# Outback Front Cap Peeling Decals



## therink (May 13, 2010)

Was cleaning my 2010 Sydney 5er this past weekend after the long winter and noticed the Outback decals on the front cap beginning to Peel (numerous posts relating to this). Sure I could have them replaced under warranty if I whine enough but don't want to go through the pain. Does anyone know if Keystone will just send ne a new set to replace myself? Also, had Keystone done anything to improve the decals so a replacement set wont peel again after one year? In the meantime I took a razor blade, neatly trimmed off the peeling sections of the letters (top 1/8" off of each letter), then applied thin strip of clear nail polish along the new trimmed edges. They came out looking good. I thought it would be interesting to see if the nail polish will prevent further peeling. Its a shame that keystone uses cheap graphics for their trademark.


----------



## CamperAndy (Aug 26, 2004)

Did you take pictures before you trimmed them? They have been known to send out new ones and there is a couple of threads on here about how to replace them but since you modified yours you may get a cold shoulder from them.


----------



## therink (May 13, 2010)

Camperandy,
No I didn't take pictures. Should have I guess. If they keep peeling, I will probably just remove them anyway.
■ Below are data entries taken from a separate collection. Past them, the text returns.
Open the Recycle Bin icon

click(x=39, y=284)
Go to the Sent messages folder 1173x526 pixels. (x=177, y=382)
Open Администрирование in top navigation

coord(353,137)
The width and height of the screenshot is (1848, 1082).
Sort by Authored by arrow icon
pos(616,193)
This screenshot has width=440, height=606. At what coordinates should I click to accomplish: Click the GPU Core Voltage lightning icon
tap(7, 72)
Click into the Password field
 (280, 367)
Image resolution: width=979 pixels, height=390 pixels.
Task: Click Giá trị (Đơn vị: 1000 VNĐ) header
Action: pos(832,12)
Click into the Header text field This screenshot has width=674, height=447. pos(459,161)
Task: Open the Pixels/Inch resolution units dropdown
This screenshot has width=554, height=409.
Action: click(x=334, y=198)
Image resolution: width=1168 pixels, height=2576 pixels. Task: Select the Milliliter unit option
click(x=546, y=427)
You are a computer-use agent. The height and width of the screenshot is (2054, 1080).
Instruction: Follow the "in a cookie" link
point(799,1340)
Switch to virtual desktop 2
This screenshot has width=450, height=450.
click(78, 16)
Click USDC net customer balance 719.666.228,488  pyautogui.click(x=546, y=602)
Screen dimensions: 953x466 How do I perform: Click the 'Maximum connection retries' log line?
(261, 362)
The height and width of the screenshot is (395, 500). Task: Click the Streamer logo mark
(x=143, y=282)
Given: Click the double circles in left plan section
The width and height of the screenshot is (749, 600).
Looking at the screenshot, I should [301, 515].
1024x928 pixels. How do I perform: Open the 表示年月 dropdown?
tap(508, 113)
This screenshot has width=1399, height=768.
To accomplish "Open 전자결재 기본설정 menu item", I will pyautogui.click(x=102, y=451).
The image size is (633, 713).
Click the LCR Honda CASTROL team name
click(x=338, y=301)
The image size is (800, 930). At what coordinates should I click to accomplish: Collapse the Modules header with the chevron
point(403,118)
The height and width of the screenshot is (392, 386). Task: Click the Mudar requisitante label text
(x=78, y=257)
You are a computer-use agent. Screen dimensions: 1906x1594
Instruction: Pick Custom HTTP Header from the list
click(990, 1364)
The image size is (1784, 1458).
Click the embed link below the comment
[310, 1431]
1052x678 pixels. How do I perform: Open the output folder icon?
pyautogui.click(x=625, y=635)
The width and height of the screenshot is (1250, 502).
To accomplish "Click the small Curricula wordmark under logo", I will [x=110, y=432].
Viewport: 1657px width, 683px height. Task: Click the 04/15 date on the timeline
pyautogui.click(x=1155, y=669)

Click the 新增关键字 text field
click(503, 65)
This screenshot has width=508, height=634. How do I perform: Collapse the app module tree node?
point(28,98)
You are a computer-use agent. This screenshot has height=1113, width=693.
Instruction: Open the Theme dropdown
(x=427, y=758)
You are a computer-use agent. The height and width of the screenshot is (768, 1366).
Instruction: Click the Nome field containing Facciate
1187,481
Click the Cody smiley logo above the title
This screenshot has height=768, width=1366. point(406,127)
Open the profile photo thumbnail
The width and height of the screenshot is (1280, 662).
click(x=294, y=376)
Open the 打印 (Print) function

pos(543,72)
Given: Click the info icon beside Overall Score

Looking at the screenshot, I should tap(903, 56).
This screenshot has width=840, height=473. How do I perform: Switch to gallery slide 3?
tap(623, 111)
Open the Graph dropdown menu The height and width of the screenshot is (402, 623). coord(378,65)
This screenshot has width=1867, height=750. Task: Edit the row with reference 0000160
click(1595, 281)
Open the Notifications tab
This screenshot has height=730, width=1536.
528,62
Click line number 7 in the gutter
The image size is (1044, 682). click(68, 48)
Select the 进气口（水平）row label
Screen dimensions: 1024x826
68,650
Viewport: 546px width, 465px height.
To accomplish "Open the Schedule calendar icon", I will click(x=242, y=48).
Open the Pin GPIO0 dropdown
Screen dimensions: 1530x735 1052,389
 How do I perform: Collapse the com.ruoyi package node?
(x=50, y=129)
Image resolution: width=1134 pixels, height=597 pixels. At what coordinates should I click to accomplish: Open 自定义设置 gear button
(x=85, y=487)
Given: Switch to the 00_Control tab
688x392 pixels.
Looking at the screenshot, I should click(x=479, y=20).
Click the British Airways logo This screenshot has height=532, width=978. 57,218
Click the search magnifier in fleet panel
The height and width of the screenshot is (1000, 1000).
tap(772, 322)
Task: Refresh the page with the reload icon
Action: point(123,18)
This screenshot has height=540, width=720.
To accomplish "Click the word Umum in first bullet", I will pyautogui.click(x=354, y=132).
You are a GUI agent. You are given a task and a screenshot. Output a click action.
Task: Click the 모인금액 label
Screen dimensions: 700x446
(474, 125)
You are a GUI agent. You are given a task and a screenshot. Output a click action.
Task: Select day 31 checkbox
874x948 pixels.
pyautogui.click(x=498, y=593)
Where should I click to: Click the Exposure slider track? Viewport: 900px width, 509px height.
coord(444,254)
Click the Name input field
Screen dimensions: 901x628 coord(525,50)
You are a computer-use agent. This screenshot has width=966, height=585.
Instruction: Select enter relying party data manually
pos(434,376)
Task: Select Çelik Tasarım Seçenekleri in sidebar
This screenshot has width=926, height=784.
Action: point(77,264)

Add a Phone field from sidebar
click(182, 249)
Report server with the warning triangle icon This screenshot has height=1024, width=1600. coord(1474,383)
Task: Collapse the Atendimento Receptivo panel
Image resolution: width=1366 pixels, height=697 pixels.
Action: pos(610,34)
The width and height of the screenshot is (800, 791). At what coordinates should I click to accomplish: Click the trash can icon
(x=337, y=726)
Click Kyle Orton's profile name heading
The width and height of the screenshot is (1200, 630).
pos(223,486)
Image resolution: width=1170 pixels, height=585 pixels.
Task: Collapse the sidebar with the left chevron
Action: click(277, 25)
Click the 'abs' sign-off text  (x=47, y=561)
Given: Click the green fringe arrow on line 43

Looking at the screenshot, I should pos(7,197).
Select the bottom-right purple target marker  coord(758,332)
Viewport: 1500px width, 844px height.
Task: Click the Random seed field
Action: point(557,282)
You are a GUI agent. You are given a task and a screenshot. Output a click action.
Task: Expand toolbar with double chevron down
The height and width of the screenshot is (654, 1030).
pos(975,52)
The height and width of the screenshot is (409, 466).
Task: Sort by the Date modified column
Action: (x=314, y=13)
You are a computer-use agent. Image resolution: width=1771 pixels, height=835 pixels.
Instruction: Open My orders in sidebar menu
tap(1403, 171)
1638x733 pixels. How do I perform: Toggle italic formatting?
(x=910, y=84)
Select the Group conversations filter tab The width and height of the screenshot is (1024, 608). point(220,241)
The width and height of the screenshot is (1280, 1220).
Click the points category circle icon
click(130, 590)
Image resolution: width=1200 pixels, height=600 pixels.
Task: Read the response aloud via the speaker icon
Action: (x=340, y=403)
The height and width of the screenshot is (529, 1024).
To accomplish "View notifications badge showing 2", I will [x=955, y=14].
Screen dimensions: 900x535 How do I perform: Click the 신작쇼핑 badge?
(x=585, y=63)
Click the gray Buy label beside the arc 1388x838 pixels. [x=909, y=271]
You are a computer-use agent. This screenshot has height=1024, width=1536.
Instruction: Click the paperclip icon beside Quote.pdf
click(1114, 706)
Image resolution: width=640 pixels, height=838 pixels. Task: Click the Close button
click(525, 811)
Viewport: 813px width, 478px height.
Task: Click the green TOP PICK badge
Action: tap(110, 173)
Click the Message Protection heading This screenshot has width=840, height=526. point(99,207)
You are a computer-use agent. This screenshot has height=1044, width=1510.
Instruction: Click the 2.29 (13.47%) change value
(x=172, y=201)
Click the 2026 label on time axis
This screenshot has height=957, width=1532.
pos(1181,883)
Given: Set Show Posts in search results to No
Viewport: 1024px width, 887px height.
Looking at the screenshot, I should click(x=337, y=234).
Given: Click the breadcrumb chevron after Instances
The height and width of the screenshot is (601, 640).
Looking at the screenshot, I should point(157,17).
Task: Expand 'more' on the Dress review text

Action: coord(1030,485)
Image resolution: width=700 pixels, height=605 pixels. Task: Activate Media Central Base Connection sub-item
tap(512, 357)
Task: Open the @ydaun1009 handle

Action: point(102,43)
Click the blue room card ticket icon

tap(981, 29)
I don't mine the blank look. Who knows, I work with a vinyl graphics shop and could have them make a custom grahpics with our name or something like that. Surprisingly, I'm not real upset by this nor surprised. I've had my trailer back to dealer once for otherwarranty repairs (structural) and swear never again. Especially not for something like decals. All I can say is think spring. I just sat in the trailer in my yard, kicked back in the recliner and watched the news. Can't wait for camping......been a long winter here in upstate NY.


----------



## dhdb (Dec 14, 2009)

My 2010 301BQ is currently at the dealership for the same thing. I noticed the peeling in mid-winter. Which front decal was peeling? Ours was the brown decal (mountain tops) under the Outback name. The outback decal looks fine. I spoke w/ the dealer today, they just rec'd the decal to replace. I hate the idea of having the TT at the dealer for this kind of service, but I wanted this issue acknowledged prior to the 1 yr keystone warranty expiring. The dealership also told me that keystone will replace the decals as long as you provide photographs of the damaged ones.


----------



## therink (May 13, 2010)

Dhdb:
On mine its the "outback" letters. The mountain appears to be OK. And only on the front cap. All other sides are OK. Didn't take pictures before I trimmed them. Oh well.


----------



## outback loft (Sep 22, 2008)

All of my Outback Logos were taken off of my trailer by the dealer from the beginning. According to them it brought more people in to see it. They had new ones to put back on, and I told them to keep them. I liked it without, but I have some others that are starting to show signs of peeling. I will probably take them all off and I will do something different since I do vinyl work as well as other things.


----------



## USNRet (Nov 15, 2010)

Both of my front decals are peeling badly. Sent pix to the dealer and he ordered them for me. Six month old 2010 300BH


----------



## Lmbevard (Mar 18, 2006)

The front ones on my 2006 is badly peeling but again the others are fine. Way out of warranty so the least of my worries. Have seen a couple of other RV that someone has done some custom work on and they look really good.


----------



## rdvholtwood (Sep 18, 2008)

I just noticed at the end of last season that the front ones on our 2009 are also pealing off and, we too, are out of warranty. I would say that if your TT is still in warranty get them.


----------



## therink (May 13, 2010)

Rdvholtwood
My warranty ran out last month. Not worth it to me to go through the warranty hassle for decals. When they look bad enough, I will just remove them. I like the custom look anyway. Might just put our names up there, like on our pole mount sign.


----------



## Piecemaker (Nov 15, 2007)

Mine are starting to peel also. I contacted the company who makes them and being out of

warranty they wont replace them. They dont cost much. I may just take it off and not advertise or leave it on and advertise.


----------



## CdnOutback (Apr 16, 2010)

Didn't I see somewhere on here that the decal manufacturer warranties their decals for 5 years?


----------



## rdvholtwood (Sep 18, 2008)

therink said:


> Rdvholtwood
> My warranty ran out last month. Not worth it to me to go through the warranty hassle for decals. When they look bad enough, I will just remove them. I like the custom look anyway. Might just put our names up there, like on our pole mount sign.


Now there's an idea!


----------



## ED_RN (Jun 25, 2006)

Mine are peeling badly also. Have been second the second year we had the trailer. Plan to take them off this week. Maybe if Keystone notices the trailers they made are rolling down the road without their name on it anywhere they will find a better decal or application method.


----------



## Bob Landry (Apr 18, 2011)

I don't know who was making the older ones, but one of the letters was left off my new trailer and Keystone sent it to me. I only needed one leter but they sent to entire graphic. It was made on 3M vinyl graphics material, so I wouldn't really call the new decals cheap. 3M has a pretty good reputation for making quality stuff.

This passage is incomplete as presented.